One of the methodological problems encountered in all areas of science is that, as we try to study more sophisticated phenomena, we need more sophisticated equipment — computers and software in particular — which removes us further and further from direct observation of the natural phenomena we hope to study. Although these more sophisticated computers give us the chance to investigate increasingly subtle, complex phenomena, there’s a catch: sometimes there are errors in the software code (or the equipment itself) which can distort our observations, but we may never discover these errors or may only find them years later. Such was the conclusion of Swedish researchers in 2016 (Ecklund et al., 2016) who discovered a statistical software anomaly that likely invalidated 40,000 fMRI studies of neurology over a 15-year period.

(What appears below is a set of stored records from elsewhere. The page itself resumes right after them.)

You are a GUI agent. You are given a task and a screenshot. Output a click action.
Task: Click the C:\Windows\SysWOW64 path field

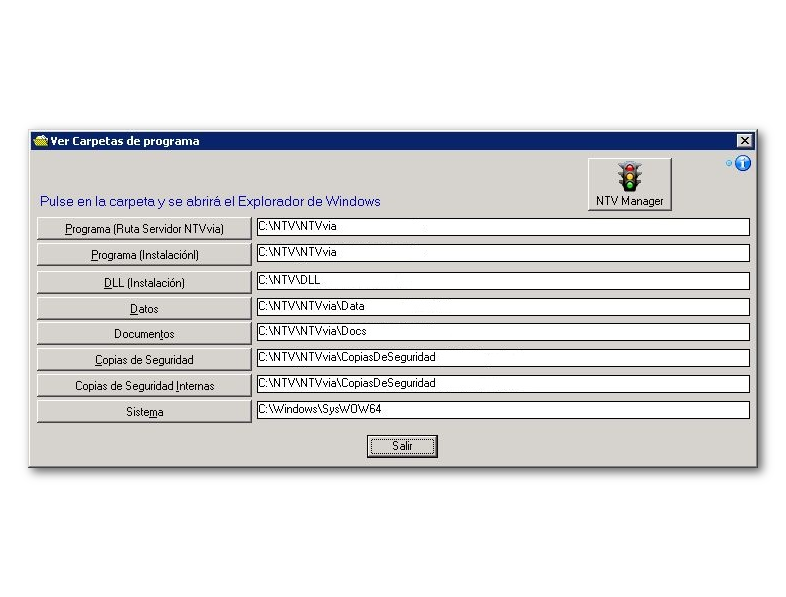point(502,410)
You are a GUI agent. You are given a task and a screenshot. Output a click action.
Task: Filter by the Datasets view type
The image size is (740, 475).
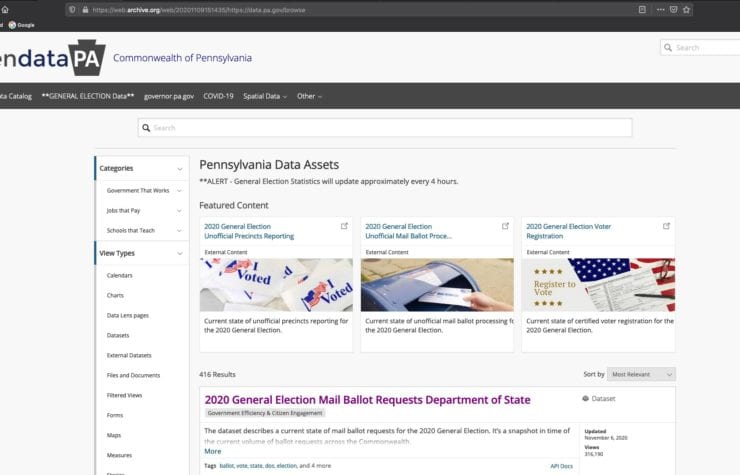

In a related way, the brain is often compared to a computer, with the anatomical structures serving as the computer’s hardware and the brain’s physiology as the computer’s software. Like a computer, the brain makes predictive calculations with its own form of adaptive software to interact successfully with all stimuli of the natural world. Most of the time, the brain’s software works perfectly well, but accroding to Karl Friston, FMedSci FRSB, FRS, problems arise when the calculations of the brain’s adaptive software are imprecise, and these problems can produce the symptoms of schizophrenia.

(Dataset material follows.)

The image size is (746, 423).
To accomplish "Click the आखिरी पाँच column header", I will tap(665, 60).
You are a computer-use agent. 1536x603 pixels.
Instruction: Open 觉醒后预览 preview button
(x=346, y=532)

Dr. Friston is a British neuroscientist who has combined the use of neuroimaging techniques with advanced statistical methods to create models of how the brain might work in both typical and pathological ways. In Who’s Who in Schizophrenia?, Dr. Friston explains that the positive symptoms of schizophrenia can be viewed as a “functional compensation” for some of the soft neurological symptoms of the disorder, like mild difficulties with eye movements, among others.

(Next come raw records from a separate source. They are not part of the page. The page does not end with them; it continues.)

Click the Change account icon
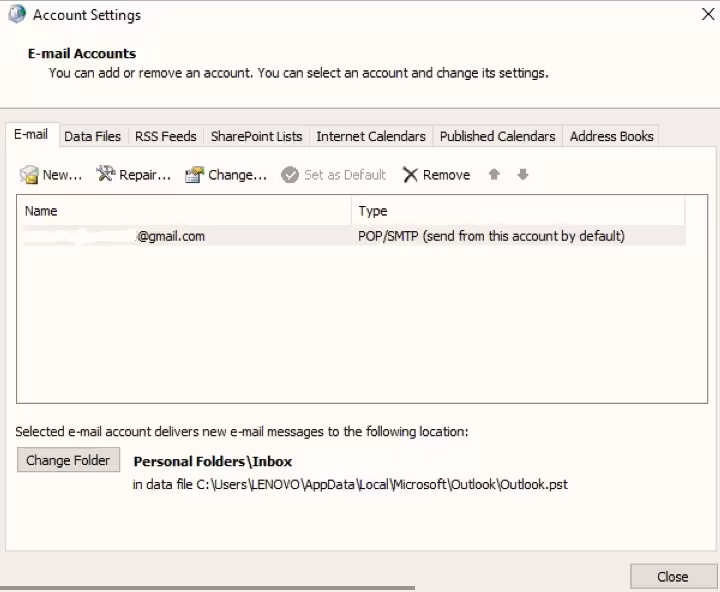This screenshot has height=592, width=720. click(x=194, y=175)
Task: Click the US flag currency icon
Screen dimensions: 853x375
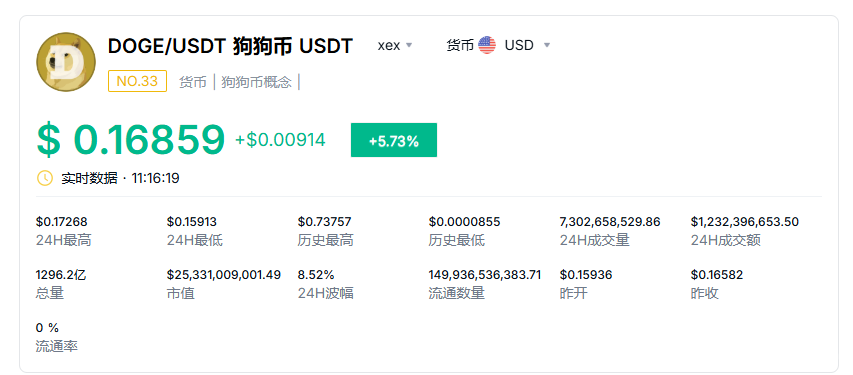Action: click(487, 45)
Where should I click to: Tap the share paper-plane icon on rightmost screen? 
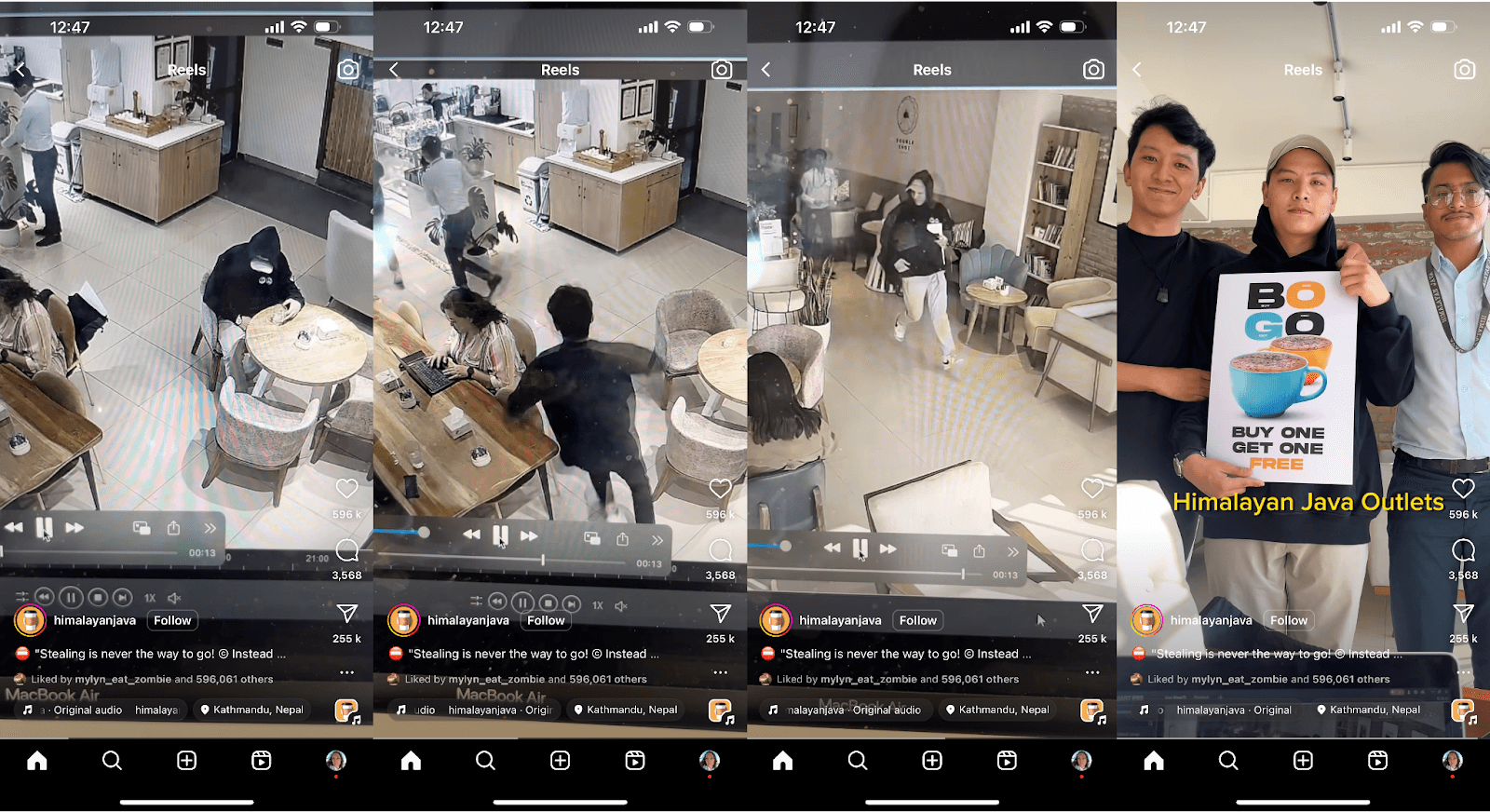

According to Dr. Friston, various neurological anomalies among those with schizophrenia may prohibit their brains from being able to process the sensory data they receive in an efficient way. As a result, their brains may create what computer programmers call a “work-around” (i.e., a quick fix for the problem that doesn’t eradicate its underlying cause) to compensate for being overloaded. Problems then arise because these compensatory work-arounds make miscalculations about how the natural world matches up to the brain’s representation of it. Interestingly, these miscalculations seem to produce a result similar to the miscalculations of the fMRI software referenced in the Ecklund and colleagues (2016) study above: the generation of faulty data, images, and conclusions. As it relates specifically to schizophrenia, Dr. Friston believes that these compensatory miscalculations are at the root of the disorder’s positive symptoms (e.g., hallucinations and delusions).

In closing, Who’s Who in Schizophrenia? is an informative primer on the recent developments in schizophrenia — whether they’re related to new drugs currently in clinical trials, or more contemporary conceptualizations of this often debilitating syndrome. It is a valuable resource, not only for clinicians and researchers who work in this area, but for patients and their families as well.